Axis ticks can be formatted in a multitude of different ways. The most versatile way is probably FuncFormatter.

[31]:

from matplotlib.ticker import FuncFormatter

[32]:

@FuncFormatter
def my_formatter(x, pos):
    return f'{x=}, {pos=}'

[33]:

fig, ax = plt.subplots(figsize=(10, 6))

ax.scatter(data[:, 0], data[:, 1])

ax.xaxis.set_major_formatter(my_formatter)
ax.yaxis.set_major_formatter(my_formatter)

Seaborn

Seaborn makes working with dataframes and creating commonly used plots accessible and comfortable.

[34]:

import seaborn as sns

[35]:

df_long.head()

[35]:

	group	variable	value
0	G1	A	0.125915
1	G1	A	1.272522
2	G1	A	0.426671
3	G1	A	0.527546
4	G1	A	-1.441850

[36]:

sns.boxplot(data=df_long, x='variable', y='value', hue='group')

[36]:

<AxesSubplot:xlabel='variable', ylabel='value'>

Statannot

Statannot can be used to quickly add markers of significance to comparison plots.

[37]:

import statannot

[38]:

ax = sns.boxplot(
    data=df_long,
    x='variable',
    y='value',
    hue='group',
    order=['A', 'B', 'C'],
    hue_order=['G1', 'G2'],
)

statannot.add_stat_annotation(
    ax,
    plot='barplot',
    data=df_long,
    x='variable',
    y='value',
    hue='group',
    order=['A', 'B', 'C'],
    hue_order=['G1', 'G2'],
    box_pairs=[(('B', 'G1'), ('B', 'G2'))],
    text_format='simple',
    test='Mann-Whitney',
)

B_G1 v.s.
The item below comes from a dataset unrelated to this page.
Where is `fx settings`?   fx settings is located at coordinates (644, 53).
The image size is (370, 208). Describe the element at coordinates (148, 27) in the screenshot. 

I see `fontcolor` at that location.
B_G2: Mann-Whitney-Wilcoxon test two-sided with Bonferroni correction, P_val=9.415e-01 U_stat=1.207e+03

[38]:

(<AxesSubplot:xlabel='variable', ylabel='value'>,
 [<statannot.StatResult.StatResult at 0x1401d3ca0>])

Brokenaxes

Brokenaxes can be used to include outliers in a plot without messing up the axis range. Note that this can be quite misleading.

[39]:

import brokenaxes

[40]:

bax = brokenaxes.brokenaxes(ylims=((0, 20), (90, 110)))
bax.boxplot([np.random.normal(10, size=100), np.random.normal(100, size=100)])

[40]:

[{'whiskers': [<matplotlib.lines.Line2D at 0x14037ba30>,
   <matplotlib.lines.Line2D at 0x14038b3d0>,
   <matplotlib.lines.Line2D at 0x140399850>,
   <matplotlib.lines.Line2D at 0x140399b50>],
  'caps': [<matplotlib.lines.Line2D at 0x14038b730>,
   <matplotlib.lines.Line2D at 0x14038ba90>,
   <matplotlib.lines.Line2D at 0x140399eb0>,
   <matplotlib.lines.Line2D at 0x1403a5250>],
  'boxes': [<matplotlib.lines.Line2D at 0x140385490>,
   <matplotlib.lines.Line2D at 0x1403994f0>],
  'medians': [<matplotlib.lines.Line2D at 0x14038bdf0>,
   <matplotlib.lines.Line2D at 0x1403a55b0>],
  'fliers': [<matplotlib.lines.Line2D at 0x140399190>,
   <matplotlib.lines.Line2D at 0x1403a5910>],
  'means': []},
 {'whiskers': [<matplotlib.lines.Line2D at 0x1403af040>,
   <matplotlib.lines.Line2D at 0x1403af3a0>,
   <matplotlib.lines.Line2D at 0x1403ba6d0>,
   <matplotlib.lines.Line2D at 0x1403baa30>],
  'caps': [<matplotlib.lines.Line2D at 0x1403af5b0>,
   <matplotlib.lines.Line2D at 0x1403af910>,
   <matplotlib.lines.Line2D at 0x1403bad90>,
   <matplotlib.lines.Line2D at 0x1403c7100>],
  'boxes': [<matplotlib.lines.Line2D at 0x1403a5ca0>,
   <matplotlib.lines.Line2D at 0x1403ba370>],
  'medians': [<matplotlib.lines.Line2D at 0x1403afc70>,
   <matplotlib.lines.Line2D at 0x1403c7460>],
  'fliers': [<matplotlib.lines.Line2D at 0x1403affd0>,
   <matplotlib.lines.Line2D at 0x1403c77c0>],
  'means': []}]

Adjusttext

Adjusttext can help for plots with many labels which potentially overlap.

[41]:

from adjustText import adjust_text

[42]:

data_sub = data[:40, :]
fig, (ax_raw, ax_adj) = plt.subplots(nrows=1, ncols=2, figsize=(16, 6))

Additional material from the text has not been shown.